A just-a-minute tap on the shoulder or a ringing phone doesn't just stop my progress for the 10 seconds it takes to take care of whatever it is that's so seemingly important. It yanks me out of that creative zone and forces me to once again force my head back into that space that I was in before I was so abruptly interrupted.

This process can take a while. Some creative types say a 15-minute lag is typical. Worse for me, if I had a slew of words in my head just before the ringer went off, I will very likely lose them to the ether as a result of the stoppage.

Writers and other creators seem to get this. Non-creative types generally do not.

I don't mean to sound arrogant or perjorative. We do, after all, have kids. Three of 'em. And when you're four years-old, Daddy's writing idiosyncracies don't matter a whole lot to you when all you want is for someone to get you a cup of milk and take out your Lego set.

But intentional or not, trying to write one cohesive piece, or shape an existing one to a razor's edge before a deadline, is virtually impossible when the world buzzes around you and more often than not bumps right into you as well.

To counter the effects of our interrupt-driven world, I've gotten into the rather non-sustaintable habit of pushing my bedtime back to a sometimes-ridiculous hour. I write when it's way past any sane person's bedtime because it's the only continuously clear stretch of absolutely silent time in my otherwise-crammed-with-activity day.

Tonight is just such a night. What started out as a quick check of tomorrow morning's weather forecast in advance of tomorrow morning's bike ride turned into a dimly-lit writing session when my head decided now was a good time to finish off my next column. I ended up editing a mostly-written piece, and it turned out better than I expected. I'm a psychotic perfectionist when I write, often playing with multiple iterations of particular words, phrases or other constructs until I'm beyond happy that I've achieved an ideal sense of balance and flow.

I always know I'll pay for it the next day thanks to the inevitably abbreviated sleep period. But that's a tradeoff I'm willing to make if it means pushing a published piece from good to great.

Some nights, I'll completely ignore the clock and end up writing until the birds start singing just before dawn. Those are the days I lay on an extra mug or two of full-strength tea to keep me going. That this is normal by now is a pretty ridiculous comment on how I've evolved the writing processes that sustain and advance me.
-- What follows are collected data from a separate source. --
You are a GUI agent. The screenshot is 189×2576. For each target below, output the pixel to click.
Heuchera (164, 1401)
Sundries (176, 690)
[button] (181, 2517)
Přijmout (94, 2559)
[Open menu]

But it works. And as long as I keep moving the literary bar forward, I'll continue to shave as much shuteye out of my life as I can possibly manage.

And with that, I'll hit Publish before hitting the hay. 'Night all.

2 comments:

Amelia said...

I'm not a professional writer like you, but I do know what you mean about the effect kids can have on your concentration!

That said, I think you did a good post all the same :)

Danya said...

Aha! So now I know that all those shaving accidents you used to have were caused by temporary bouts of delerium due to lack of sleep! Mmmmm....fries!

I hear you about the distractions. "Do you have a minute?" makes me want to scream! Since I've been working here, I've developed the dubious talent of ignoring everything that goes on around me through sheer necessity. That can be dangerous when you start to do it in everyday life, like on the 401. I've started looking for other employers to torture me.